We are in fact going to have both the G3 system and the CallManager active at the same time. I appriciate your advice. Do you know if I can access the configuration note "9122" via the web?
We are currently evaluating the Cisco IP Telephony Products and this is probably one of the main unresolved issues before we go forward with purchasing. So any additional documentation links you could provide would be helpful.
Again, thanks for all your help
We are looking at moving to a Cisco Call Manager setup, we currently have a Meridian 1 from Nortel, the voicemail is an Octel. The Octel integrates to the Meridian 1 using analog lines for the voice and some external box with a serial cable for the call information. We want to be able to share the Octel between the Meridian 1 and the Call Manager. The DPA product would be perfect, except that it doesnt support analog. How should we proceed without having to spend a fortune on Octel equipment?
The external box will be comunicating
with the Octel using SMDI. You may be able to add analog ports (from ana analog gateway like a VG200) and an additional SMDI link to the Octel. If you cant add another SMDI link then you can buy a VB-MUX from a company called VTG, this will combine (MUX) 2 SMDI streams (1 from this external box and the other from the Cisco Call Manager)and connect them both to the Octel, while the Octel thinks its only connected to 1 PBX.
As a possibility of testing a Call Manager platform as a replacement of Nortel PBX, we wish to keep the Meridian Mail voice mail system.
My understanding is if so, we will loose the MWI Light indicator feature on Cisco phone in some configurations of migrations detailed in the Cisco IP telephony network design ( like model B , A). Reading other users moving from Lucent with Octel Voice mail that an additional SMDI link is required, I'm wondering exactly what are the requirements in our situation with MM, Nortel, VM in order to guaranty to keep the MWI features on Cisco phones ? Could you clarify such configuration and these migrations paths I have mentioned.
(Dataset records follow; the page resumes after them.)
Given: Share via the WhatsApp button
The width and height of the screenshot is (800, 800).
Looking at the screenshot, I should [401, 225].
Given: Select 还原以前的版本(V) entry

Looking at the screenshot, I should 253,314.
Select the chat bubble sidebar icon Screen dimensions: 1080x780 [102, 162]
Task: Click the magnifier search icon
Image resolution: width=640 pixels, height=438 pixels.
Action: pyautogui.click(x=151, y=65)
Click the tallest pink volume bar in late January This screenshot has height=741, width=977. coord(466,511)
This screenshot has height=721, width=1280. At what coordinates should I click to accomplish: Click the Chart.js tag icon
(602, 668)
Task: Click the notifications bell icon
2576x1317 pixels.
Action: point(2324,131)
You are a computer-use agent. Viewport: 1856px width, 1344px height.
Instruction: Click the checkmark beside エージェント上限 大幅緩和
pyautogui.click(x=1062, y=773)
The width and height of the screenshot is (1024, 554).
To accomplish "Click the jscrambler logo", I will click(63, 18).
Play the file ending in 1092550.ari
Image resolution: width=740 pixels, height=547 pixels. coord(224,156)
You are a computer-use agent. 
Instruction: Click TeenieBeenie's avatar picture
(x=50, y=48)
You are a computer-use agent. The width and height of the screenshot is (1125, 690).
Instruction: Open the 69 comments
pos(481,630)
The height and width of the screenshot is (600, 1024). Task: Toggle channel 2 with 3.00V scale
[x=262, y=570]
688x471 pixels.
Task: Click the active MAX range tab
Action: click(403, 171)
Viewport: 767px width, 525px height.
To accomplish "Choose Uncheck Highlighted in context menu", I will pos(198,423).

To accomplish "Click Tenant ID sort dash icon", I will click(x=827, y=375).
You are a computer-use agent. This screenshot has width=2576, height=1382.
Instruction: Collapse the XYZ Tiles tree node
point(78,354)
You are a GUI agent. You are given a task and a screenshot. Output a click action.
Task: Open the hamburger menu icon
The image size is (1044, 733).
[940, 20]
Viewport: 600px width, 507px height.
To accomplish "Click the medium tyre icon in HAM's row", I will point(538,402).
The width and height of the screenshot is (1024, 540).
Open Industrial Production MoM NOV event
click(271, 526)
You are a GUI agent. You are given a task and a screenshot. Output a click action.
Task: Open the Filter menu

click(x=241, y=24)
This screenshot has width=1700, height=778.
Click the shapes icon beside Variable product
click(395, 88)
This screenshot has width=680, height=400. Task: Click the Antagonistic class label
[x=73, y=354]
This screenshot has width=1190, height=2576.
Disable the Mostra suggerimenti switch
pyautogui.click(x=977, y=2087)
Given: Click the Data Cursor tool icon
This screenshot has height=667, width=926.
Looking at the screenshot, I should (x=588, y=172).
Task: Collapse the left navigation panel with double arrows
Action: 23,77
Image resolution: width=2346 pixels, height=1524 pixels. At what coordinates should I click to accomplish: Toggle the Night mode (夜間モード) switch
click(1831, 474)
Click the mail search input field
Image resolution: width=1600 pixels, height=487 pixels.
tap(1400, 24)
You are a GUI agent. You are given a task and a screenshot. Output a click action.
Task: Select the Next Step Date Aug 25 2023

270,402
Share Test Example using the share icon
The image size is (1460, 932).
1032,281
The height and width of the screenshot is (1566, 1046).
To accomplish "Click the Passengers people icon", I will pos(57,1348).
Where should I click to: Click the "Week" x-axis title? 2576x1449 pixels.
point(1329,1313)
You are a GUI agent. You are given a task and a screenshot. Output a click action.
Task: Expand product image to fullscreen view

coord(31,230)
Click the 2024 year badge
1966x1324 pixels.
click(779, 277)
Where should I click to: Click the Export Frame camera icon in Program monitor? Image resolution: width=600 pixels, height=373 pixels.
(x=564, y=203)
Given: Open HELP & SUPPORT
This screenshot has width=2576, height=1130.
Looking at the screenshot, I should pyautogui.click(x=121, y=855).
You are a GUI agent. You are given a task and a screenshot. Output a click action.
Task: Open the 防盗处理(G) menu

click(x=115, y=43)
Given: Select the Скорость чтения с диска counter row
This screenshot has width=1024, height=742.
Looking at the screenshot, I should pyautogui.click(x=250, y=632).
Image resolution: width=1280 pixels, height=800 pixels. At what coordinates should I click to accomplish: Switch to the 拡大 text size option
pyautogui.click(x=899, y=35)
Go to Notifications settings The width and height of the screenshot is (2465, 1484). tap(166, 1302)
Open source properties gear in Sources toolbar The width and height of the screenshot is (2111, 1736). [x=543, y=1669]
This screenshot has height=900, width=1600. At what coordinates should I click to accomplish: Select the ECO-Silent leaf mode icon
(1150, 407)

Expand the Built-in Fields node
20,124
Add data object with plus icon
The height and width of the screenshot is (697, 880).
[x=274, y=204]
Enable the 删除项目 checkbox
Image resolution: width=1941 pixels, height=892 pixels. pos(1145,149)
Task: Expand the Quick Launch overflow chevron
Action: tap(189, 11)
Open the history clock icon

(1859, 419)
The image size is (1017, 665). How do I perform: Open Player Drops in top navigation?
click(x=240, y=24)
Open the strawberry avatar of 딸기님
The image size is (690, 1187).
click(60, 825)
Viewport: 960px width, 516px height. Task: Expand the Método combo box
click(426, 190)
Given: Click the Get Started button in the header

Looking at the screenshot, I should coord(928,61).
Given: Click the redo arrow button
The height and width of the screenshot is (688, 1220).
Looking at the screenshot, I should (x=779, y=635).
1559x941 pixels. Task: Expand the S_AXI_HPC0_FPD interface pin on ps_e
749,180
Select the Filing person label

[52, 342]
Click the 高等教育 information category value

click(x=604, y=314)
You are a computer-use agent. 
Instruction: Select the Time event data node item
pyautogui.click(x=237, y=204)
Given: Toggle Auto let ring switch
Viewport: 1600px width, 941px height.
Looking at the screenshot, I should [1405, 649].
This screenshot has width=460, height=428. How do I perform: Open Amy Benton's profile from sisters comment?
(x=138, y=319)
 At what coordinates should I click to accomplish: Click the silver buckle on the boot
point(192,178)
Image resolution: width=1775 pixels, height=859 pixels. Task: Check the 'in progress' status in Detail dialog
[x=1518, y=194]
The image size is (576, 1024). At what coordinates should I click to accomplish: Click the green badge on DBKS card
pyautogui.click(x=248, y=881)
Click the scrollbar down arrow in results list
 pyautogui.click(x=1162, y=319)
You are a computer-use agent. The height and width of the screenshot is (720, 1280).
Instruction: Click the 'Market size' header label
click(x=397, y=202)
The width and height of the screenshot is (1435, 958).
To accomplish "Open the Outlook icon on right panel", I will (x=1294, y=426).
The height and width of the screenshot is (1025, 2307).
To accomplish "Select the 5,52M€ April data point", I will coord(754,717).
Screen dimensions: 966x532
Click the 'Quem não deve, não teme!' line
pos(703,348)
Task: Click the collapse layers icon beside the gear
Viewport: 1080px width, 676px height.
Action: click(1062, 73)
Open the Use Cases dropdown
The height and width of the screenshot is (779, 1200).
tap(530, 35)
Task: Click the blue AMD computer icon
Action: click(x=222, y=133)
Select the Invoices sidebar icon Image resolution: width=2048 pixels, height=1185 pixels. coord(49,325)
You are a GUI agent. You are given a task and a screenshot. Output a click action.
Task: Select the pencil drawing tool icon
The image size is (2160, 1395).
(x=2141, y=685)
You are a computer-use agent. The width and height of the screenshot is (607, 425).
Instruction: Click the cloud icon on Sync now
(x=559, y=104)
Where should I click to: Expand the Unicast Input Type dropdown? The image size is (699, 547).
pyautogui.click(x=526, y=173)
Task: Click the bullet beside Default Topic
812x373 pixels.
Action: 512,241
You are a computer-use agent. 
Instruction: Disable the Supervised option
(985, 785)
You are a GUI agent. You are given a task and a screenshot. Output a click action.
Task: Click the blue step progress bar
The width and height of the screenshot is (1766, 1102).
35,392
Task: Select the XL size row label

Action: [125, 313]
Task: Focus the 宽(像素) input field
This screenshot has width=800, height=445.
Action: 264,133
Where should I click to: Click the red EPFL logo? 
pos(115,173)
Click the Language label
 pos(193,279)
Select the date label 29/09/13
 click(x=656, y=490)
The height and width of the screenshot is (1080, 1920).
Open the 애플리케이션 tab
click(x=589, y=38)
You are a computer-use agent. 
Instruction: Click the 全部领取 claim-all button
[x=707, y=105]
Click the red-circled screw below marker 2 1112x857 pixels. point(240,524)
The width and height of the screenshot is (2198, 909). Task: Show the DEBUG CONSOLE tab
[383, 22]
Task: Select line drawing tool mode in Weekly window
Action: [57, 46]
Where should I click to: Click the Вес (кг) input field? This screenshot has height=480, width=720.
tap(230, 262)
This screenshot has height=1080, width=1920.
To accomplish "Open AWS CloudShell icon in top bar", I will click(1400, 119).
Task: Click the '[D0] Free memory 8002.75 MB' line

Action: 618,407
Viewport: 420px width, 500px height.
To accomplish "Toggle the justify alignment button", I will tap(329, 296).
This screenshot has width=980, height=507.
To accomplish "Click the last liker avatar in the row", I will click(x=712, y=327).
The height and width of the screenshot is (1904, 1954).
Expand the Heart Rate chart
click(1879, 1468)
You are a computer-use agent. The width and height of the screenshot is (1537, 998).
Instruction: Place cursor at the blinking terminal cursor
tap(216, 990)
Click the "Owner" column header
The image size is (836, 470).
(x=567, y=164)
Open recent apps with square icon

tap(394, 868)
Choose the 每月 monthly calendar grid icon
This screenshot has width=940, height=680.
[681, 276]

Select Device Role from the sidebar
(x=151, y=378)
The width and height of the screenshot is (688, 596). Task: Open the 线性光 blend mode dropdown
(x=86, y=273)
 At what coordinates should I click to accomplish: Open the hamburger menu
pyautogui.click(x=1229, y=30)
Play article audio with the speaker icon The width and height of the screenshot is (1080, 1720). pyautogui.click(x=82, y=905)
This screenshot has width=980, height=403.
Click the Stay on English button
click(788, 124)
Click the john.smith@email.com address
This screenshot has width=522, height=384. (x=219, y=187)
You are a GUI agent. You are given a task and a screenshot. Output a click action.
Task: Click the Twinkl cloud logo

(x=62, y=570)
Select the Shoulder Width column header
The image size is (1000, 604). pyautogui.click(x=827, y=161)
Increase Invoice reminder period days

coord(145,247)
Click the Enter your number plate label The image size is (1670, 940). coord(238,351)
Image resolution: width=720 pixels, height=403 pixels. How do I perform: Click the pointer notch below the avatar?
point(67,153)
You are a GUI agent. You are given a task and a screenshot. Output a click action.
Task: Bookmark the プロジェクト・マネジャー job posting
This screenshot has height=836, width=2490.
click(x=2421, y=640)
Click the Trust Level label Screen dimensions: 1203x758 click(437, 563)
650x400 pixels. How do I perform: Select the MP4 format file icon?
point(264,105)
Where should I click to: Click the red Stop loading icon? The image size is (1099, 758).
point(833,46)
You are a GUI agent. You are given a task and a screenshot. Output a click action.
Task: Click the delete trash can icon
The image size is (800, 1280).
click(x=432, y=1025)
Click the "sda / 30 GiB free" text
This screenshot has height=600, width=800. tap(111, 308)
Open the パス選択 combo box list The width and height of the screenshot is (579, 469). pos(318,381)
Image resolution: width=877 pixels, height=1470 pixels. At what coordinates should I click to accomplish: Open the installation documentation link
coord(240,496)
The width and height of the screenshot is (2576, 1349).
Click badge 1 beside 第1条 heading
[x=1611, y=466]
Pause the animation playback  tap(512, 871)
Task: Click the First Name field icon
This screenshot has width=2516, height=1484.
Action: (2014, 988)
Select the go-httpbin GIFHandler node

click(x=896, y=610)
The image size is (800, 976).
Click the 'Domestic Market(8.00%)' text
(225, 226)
There is a version of Meridian Mail which uses analog and SMDI instead of the proprietary links. You might be able to change your existing Meridian Mail to do this, if not, you could buy a second system for the IP phones and network them together.
I have a Call Manager connected to my voice mail system which is Octel 250 via SMDI, if my primary fails is there a way to automatically switch over to my secondary call manager. Will the Cisco DPA 7630 do this?
There is no way to fail over the SMDI link. The DPA-7630 will do fail over but it requires that the Octel is using Digital integration rather than analog. It would be possible to upgrade the Octel to digital and then use the DPA, but this would be expensive.